A proporção entre o que os mais ricos e o que os mais pobres se apropriam da massa de tendimentos é uma forma de medir a desigualdade conhecida como índice de Palma.
Em uma comparação mais longa, observando o período entre 2004 e 2014, vê-se uma forte redução nesse indicador. Em 2004, o rendimento concentrado pelas com os 10% maiores rendimentos representava 4,3 vezes o acumulado pelas pessoas com 40% menos rendimentos. Naquele ano, os mais pobres detinham 10,6% da massa de rendimentos de todas as fontes da economia, enquanto os mais ricos respondiam por 45,5%.
Transferências são 38% da renda entre os mais pobres
A participação das transferências de renda no orçamento dos mais pobres dobrou em uma década. Nas famílias com rendimento domiciliar per capita é de até um quarto do salário mínimo — o correspondente a R$ 181 em 2014 —, 38% da renda vêm dessa fonte pública, que podem ser Bolsa Família, Benefício de Prestação Continuada (BPC) para idosos e deficientes mais pobres e as bolsas estaduais. Em 2004, essa parcela era de 18,8%.
— Nas famílias com renda mais baixa, não há renda de aluguéis ou investimentos.
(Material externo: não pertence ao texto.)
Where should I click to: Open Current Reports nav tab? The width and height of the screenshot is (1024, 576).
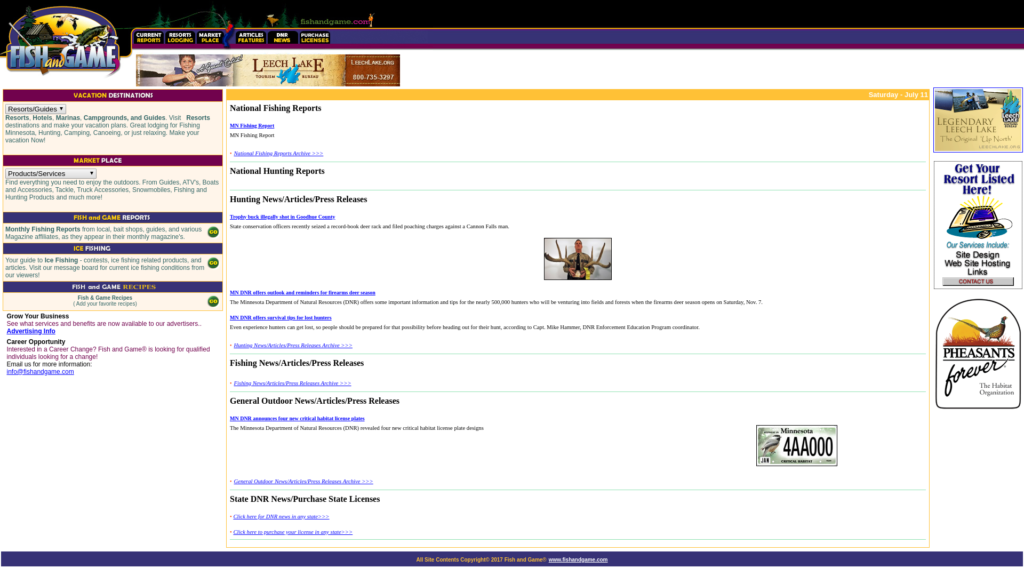(x=148, y=38)
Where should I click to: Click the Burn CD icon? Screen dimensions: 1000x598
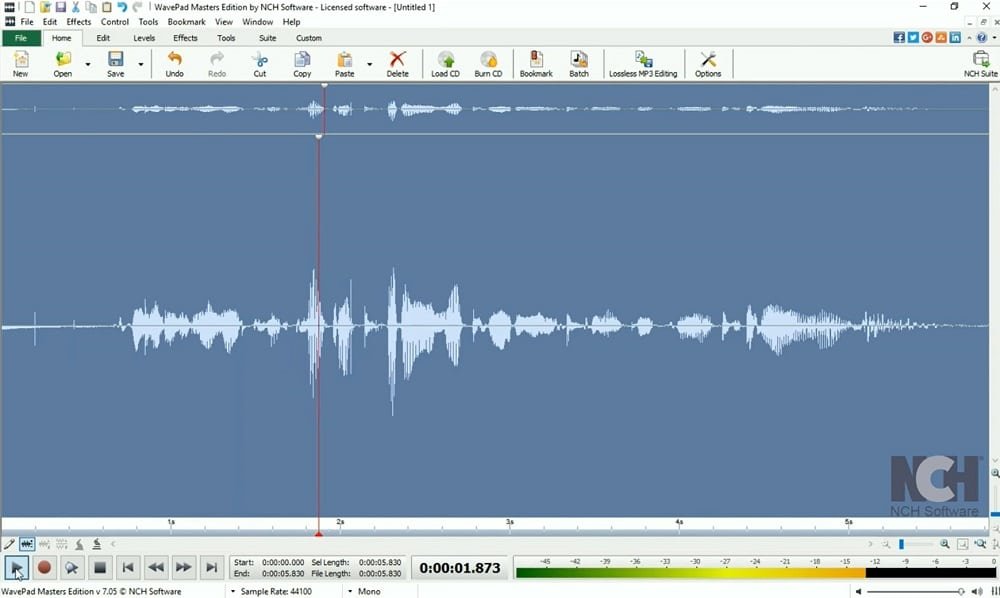point(488,64)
Então, o que se viu em dez anos foi um aumento da participação de outras fontes, que seriam os programas de transferência de renda — explica André Simões.
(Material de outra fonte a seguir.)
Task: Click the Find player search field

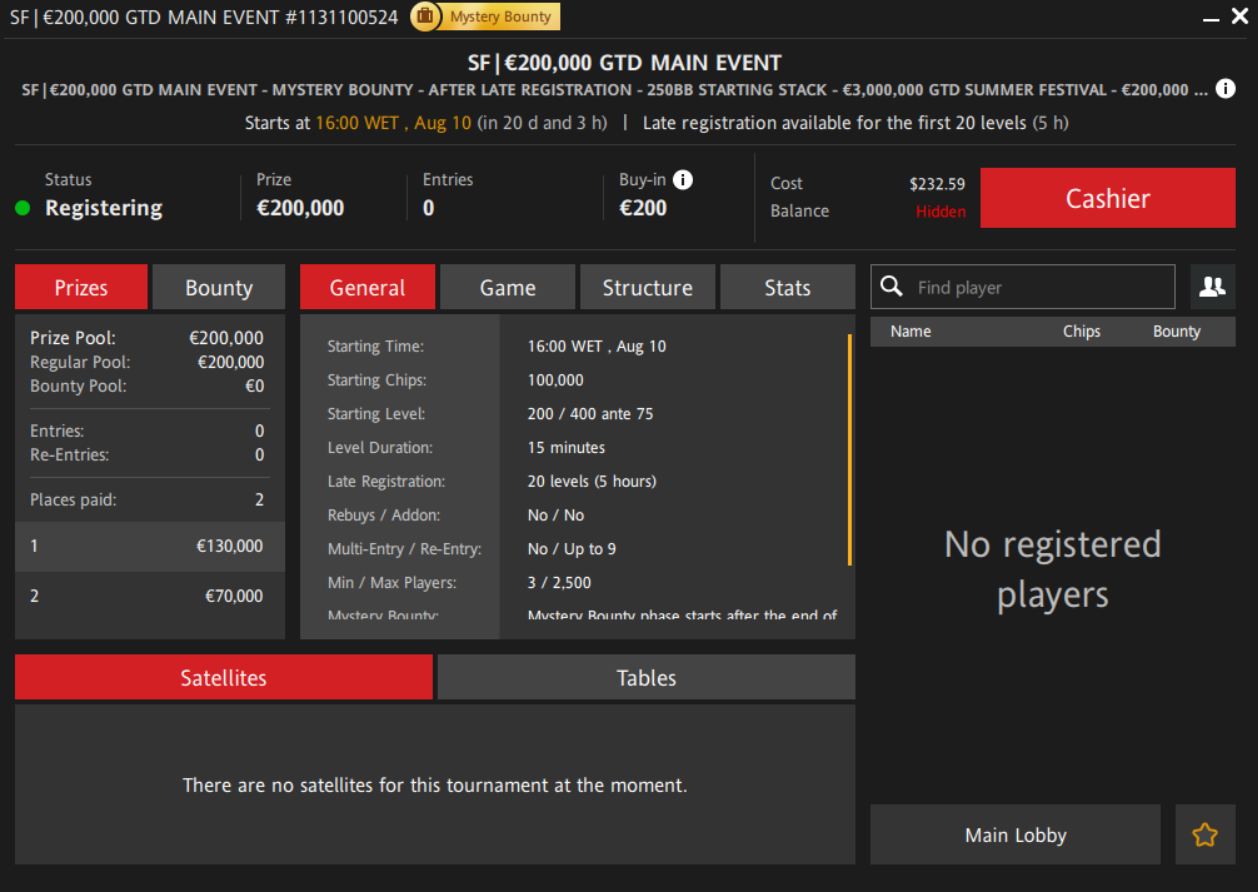Action: [1040, 288]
Desigualdade de raça permanece
Os dados da Síntese de Indicadores Sociais do IBGE mostram que permanece a desigualdade dos rendimentos segundo a cor ou raça da população. Com mais da metade da população (53%), pretos e pardos representavam 76% das pessoas com os 10% menores rendimentos e apenas 17,4% no 1% com maiores rendimentos em 2014. Há um crescimento da parcela desse grupo entre os mais ricos em uma década — em 2004, eram apenas 12,4% dos mais ricos —, mas ainda há uma grande diferença com os brancos. No grupo de 1% com maiores rendimentos, os brancos respondem por 79,6% do total, enquanto no grupo dos 10% com menores rendimentos eles são apenas 22,8% do total.
— É claro que houve uma melhora ao longo do tempo, mas ainda é uma estrutura de discrepância na participação dos pretos e pardos entre os maiores rendimentos. A desigualdade de rendimento por raça continua — diz André Simões, técnico do IBGE.